For reducing IPTV channel zapping time, the main ideas are IPTV channel zapping pre-load and fast streaming encoding/decoding. Chunglae et al. [9] preload channels adjacent to the servicing channel, n. For example, when viewers request channel n, channels n – 2, n – 1, n + 1, n + 2 will be preloaded at the same time. While viewers do up/down operations of changing IPTV channels, the predicted channels will be caught and transferred to the viewer immediately. However, if viewers switch channels randomly, the average channel zapping time will increase.

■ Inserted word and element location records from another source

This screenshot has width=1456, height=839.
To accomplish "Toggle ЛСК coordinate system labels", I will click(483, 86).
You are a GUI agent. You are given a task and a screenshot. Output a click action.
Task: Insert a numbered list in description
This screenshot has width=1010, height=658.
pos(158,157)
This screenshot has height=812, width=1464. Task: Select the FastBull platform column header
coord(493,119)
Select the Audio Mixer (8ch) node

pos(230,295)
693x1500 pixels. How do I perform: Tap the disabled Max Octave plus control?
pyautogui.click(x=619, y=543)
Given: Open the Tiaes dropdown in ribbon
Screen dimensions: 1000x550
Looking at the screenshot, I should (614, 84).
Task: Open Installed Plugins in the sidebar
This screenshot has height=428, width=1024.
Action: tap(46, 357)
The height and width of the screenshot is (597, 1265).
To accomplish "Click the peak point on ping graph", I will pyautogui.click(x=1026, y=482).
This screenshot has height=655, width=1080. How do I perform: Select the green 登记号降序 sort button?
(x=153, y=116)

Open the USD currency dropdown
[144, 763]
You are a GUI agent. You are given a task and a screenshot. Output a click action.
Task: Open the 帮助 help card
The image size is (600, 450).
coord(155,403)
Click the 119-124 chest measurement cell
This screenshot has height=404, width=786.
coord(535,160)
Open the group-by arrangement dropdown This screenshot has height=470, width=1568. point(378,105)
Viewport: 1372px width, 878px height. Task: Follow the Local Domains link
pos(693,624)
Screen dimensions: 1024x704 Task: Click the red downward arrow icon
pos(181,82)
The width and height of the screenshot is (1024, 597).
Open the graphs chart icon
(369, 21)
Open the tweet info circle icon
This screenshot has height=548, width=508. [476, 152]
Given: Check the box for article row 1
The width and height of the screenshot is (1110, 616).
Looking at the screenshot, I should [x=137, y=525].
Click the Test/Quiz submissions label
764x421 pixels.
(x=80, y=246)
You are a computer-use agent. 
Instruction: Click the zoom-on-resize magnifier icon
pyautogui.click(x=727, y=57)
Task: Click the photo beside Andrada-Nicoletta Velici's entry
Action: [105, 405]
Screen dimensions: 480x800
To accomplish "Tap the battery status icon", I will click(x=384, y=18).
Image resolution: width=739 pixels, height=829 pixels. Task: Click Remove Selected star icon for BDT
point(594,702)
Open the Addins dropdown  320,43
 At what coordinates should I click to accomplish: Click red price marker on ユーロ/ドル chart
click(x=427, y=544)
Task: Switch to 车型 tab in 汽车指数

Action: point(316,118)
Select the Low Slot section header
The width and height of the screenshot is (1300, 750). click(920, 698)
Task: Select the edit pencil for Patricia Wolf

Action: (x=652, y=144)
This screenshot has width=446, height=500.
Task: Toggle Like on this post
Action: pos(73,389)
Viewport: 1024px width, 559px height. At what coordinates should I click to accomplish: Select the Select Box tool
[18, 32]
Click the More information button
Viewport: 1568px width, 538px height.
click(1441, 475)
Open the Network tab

In [10], the same methods are used as in [9]; the authors pre-load adjacent channels of the cable TV network. The difference is that the authors set the commands of channel changing as UGS data flow type. In this way, these commands can be parsed and treated as the highest priority to reduce packet-scheduling delay and furthermore reduce channel-zapping time. Because of base station periodically allocates fixed bandwidth for UGS data flow. If there is not any user change channel in the duration of allocating USG bandwidth, the utility rate of bandwidth will decrease.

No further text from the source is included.